09/29/2010versione stampabileprintinvia paginasend

M-Pesa and Wizzit, services for sending and receiving money via mobile phone text messages, are a big success in Kenya and South Africa.

Fast, cheap and safe. Mobile banking – the possibility of transferring sums of money from one cell phone to another via text messages – is a big success in Africa. In 2007, Safaricom, the biggest telephone operator in Kenya, launched M-Pesa ("pesa" means money in Swahili). 9.5 million people have used the service, exchanging 8.5 million dollars a month. Not bad for country where only one out of four people has a cell phone.
The secret lies in the speed of the transaction. A man working in Nairobi as a builder can send part of his wages to his village of origin via a message, thus avoiding long journeys, inefficient postal systems and the bureaucracy of banks. The service is free, with no transaction fees. Even though there is no interest given on deposits, more and more people are choosing M-Pesa as an alternative form of banking. The same is true for South Africa, where Wizzit, a kind of mobile banking that allows users to open current accounts and request loans, has been launched recently. Microcredit has thus found an excellent ally. Thousands of people have opened small businesses with money received via mobile phone. In the town of Motherwell, in South Africa, the most widespread kind of business is the "spaza shop", stalls made of sheet metal and plastic that sell a bit of everything – snacks, soft drinks, newspapers and the ever-present phone top-ups.
Mobile banking has become a part of African life. Mothers pay their children's school fees via text message, and the same goes for shopping bills and the purchase of seeds. Businessmen too use it for paying taxi fares without having to carry cash. The driver can 'redeem' the message in one of the many stalls that sell phone cards.
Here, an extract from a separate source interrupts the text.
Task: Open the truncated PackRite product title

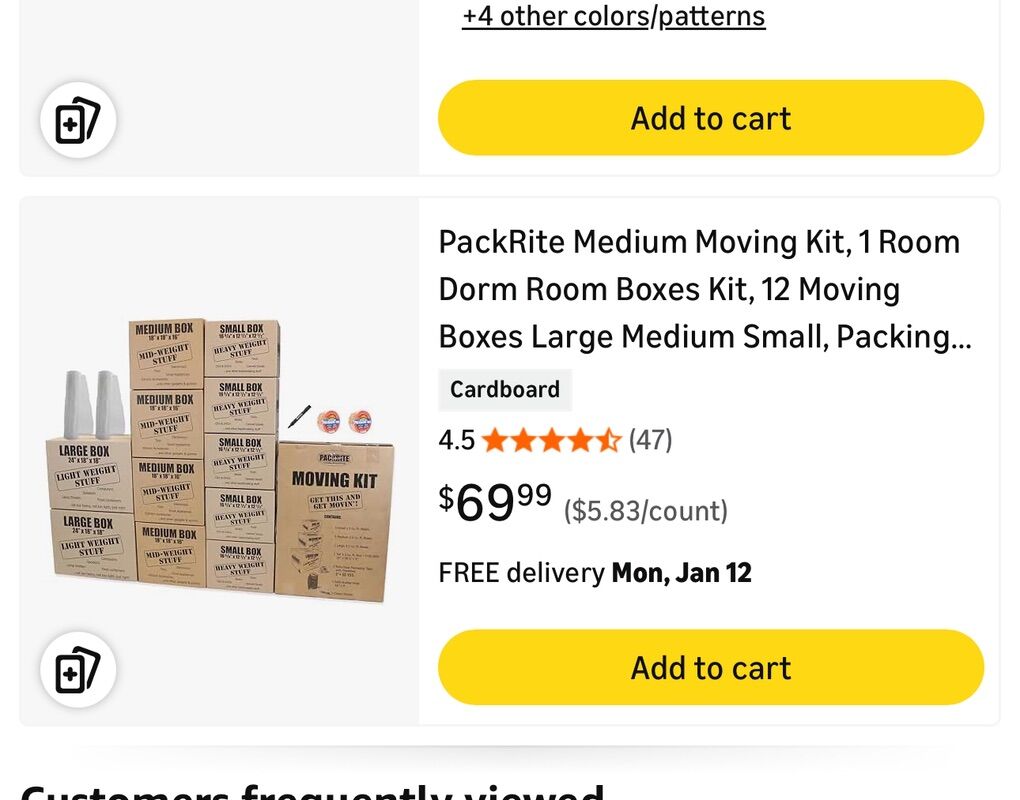Action: (x=700, y=289)
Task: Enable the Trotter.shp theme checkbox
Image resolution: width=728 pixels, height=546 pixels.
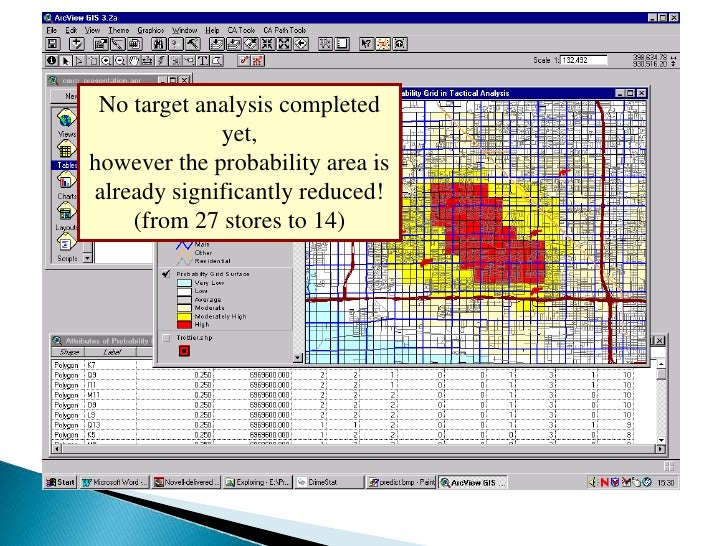Action: pos(165,337)
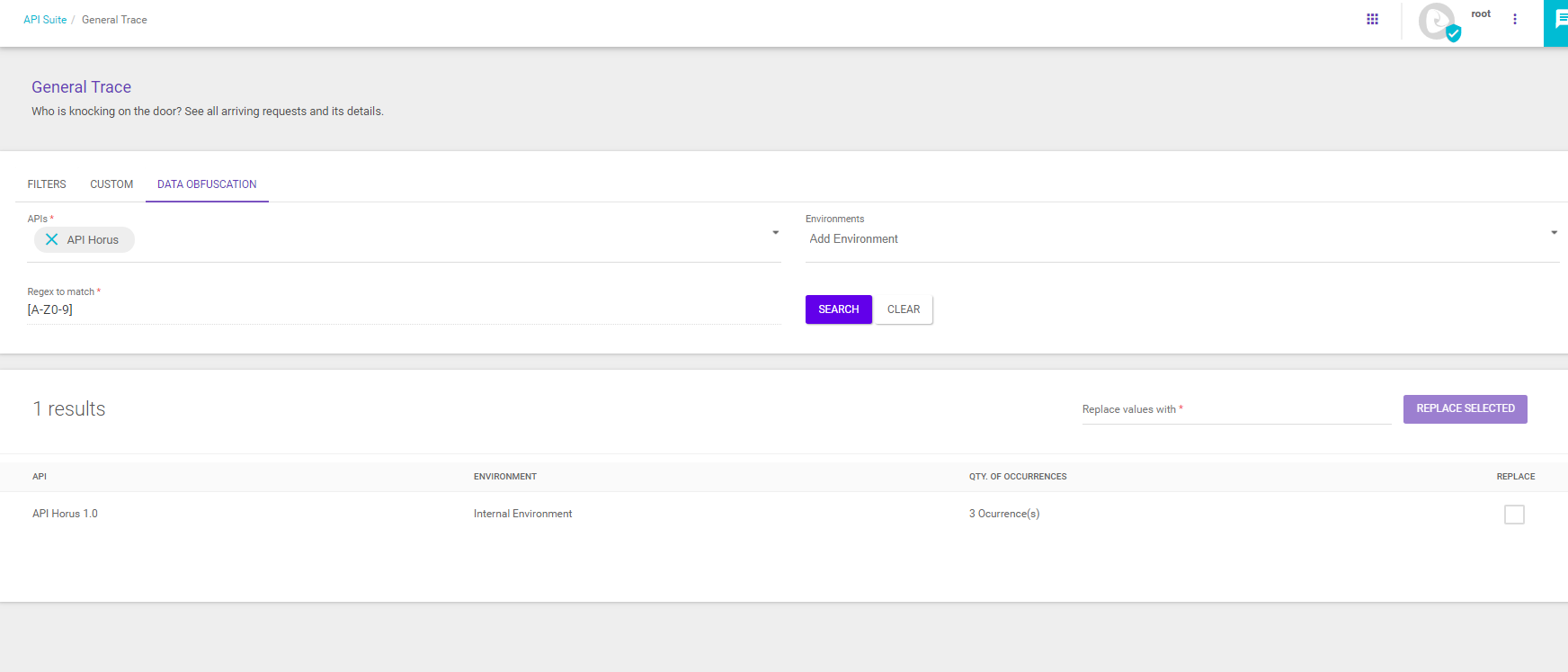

Mobile banking is by no means a marginal phenomenon. Africa is the continent with the fastest rate of growth in telephone use. Four out of ten people possess a mobile phone. According to a World Resources Institute study, telephone expenses are increasing at a faster rate than those for energy, water and food.
"For Westerners the cell phone is something incremental, to be added to the fixed line" says Isaac Nsereko, of Mtn, Africa's biggest operator. "Here, though, it's revolutionary". Mtn connects 80 million people in 21 African nations. In 2009 it launched a mobile money service in Uganda in a joint venture with Standard Bank. The service is identical to M-Pesa and could soon spread to the rest of Africa. So far, the banks have just been looking on. Most people in sub-Saharan Africa do not have a bank account because they have no money to deposit. These are the very people M-pesa, Wizzit and the other services are targeting. The rate of growth is amazingly fast. According to a forecast by Berg Insight, by 2015 mobile banking systems will have 800 million users worldwide and only 115 million in Europe. But of the many possibilities, the service most used by Africans is a free preset text messages that says "Please, call me back".